Thursday, June 25, 2009
Michael Jackson's Best Dance Moves
Setup of The Day - Long
The largest ES point setup was this morning's setup - The market made a strong rally in the overnight hours - it spiked up around 1am. It then proceeded to correct back down to the 892 level. Indicators lined up well - although it seemed that the MACD divergence was weak. It was not a super strong divergence. ; From this mornings openings the pullbacks were minor. Bulls seemed to be in control of this movement from the start.
Setup of The Day - Short
This setup presented above on the 5m ES chart was a short setup at the 917 level. It offered low risk reward. A stop could've been placed above the high of the day. All the signals line up perfectly ; Divergence on the MACD , CMF - heading below 0, Stochastics >80 and turning down and Momentum (price divergence) ; The stop above the high of the day would also have been above r3 pivot point. 917 could've been sold with an exit at 910-912 ; +5-7 ES points.
Weekly Claims
Weekly claims continue to rise ;
- The advance number of actual initial claims under state programs, unadjusted, totaled 566,586 in the week ending June 20, an increase of 8,548 from the previous week. There were 358,159 initial claims in the comparable week in 2008.

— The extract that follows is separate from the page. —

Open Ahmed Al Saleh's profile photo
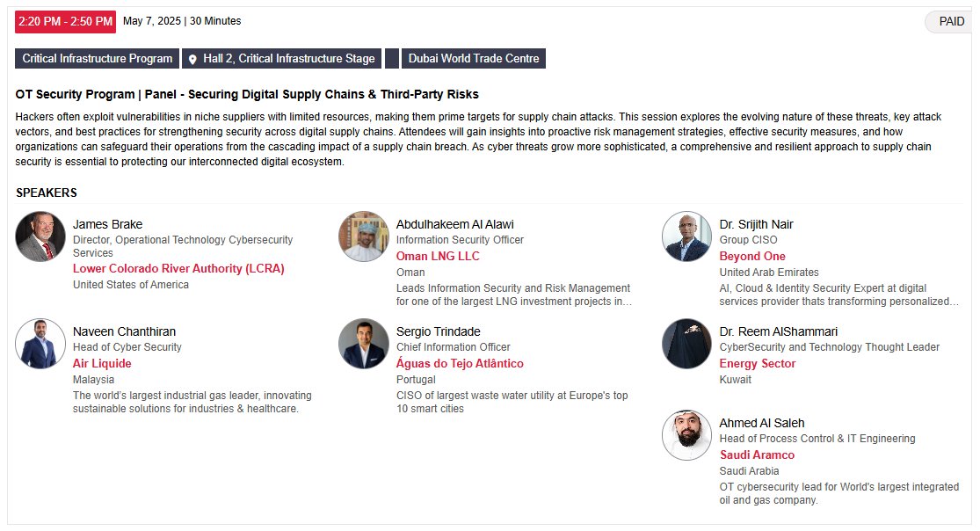This screenshot has height=531, width=980. [686, 435]
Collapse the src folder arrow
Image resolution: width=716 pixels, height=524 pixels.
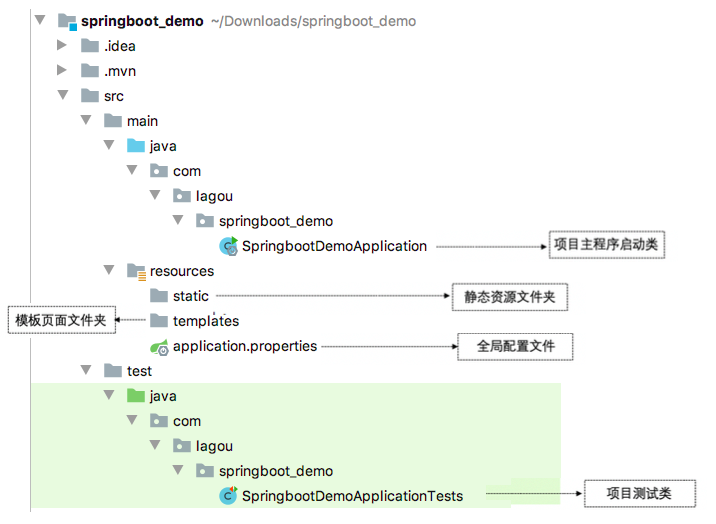pos(62,96)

- Almost 6.8mm collecting un-employment +29k for the week (SA+ and NSA+)
- Weekly claims +15k
- Nothing good in these numbers - No "Green Shoots " !
Trade Analysis
I sold the top of the channel 904-905 and covered at 902ish ; Small profit.
- MACD Divergence on the 5m chart did not setup great.
- 13d EMA and MACDH were not in agreement
- CMF had moved up
- Stochastic was topping - heading lower
- Internals were strong - not conducive to short.
- Fibonacci = It was within 50-61.8 "ambush" area.
It appears that the decision was the correct one.
SP500 220 Coming ? -- '29 - '09 Comparison
I thought I'd take a look at the decline in 1929 and compare that to todays decline. ; In 1929 the market dropped roughly 86% from top to bottom. That would put the SP @ the 220 level when all is said and done.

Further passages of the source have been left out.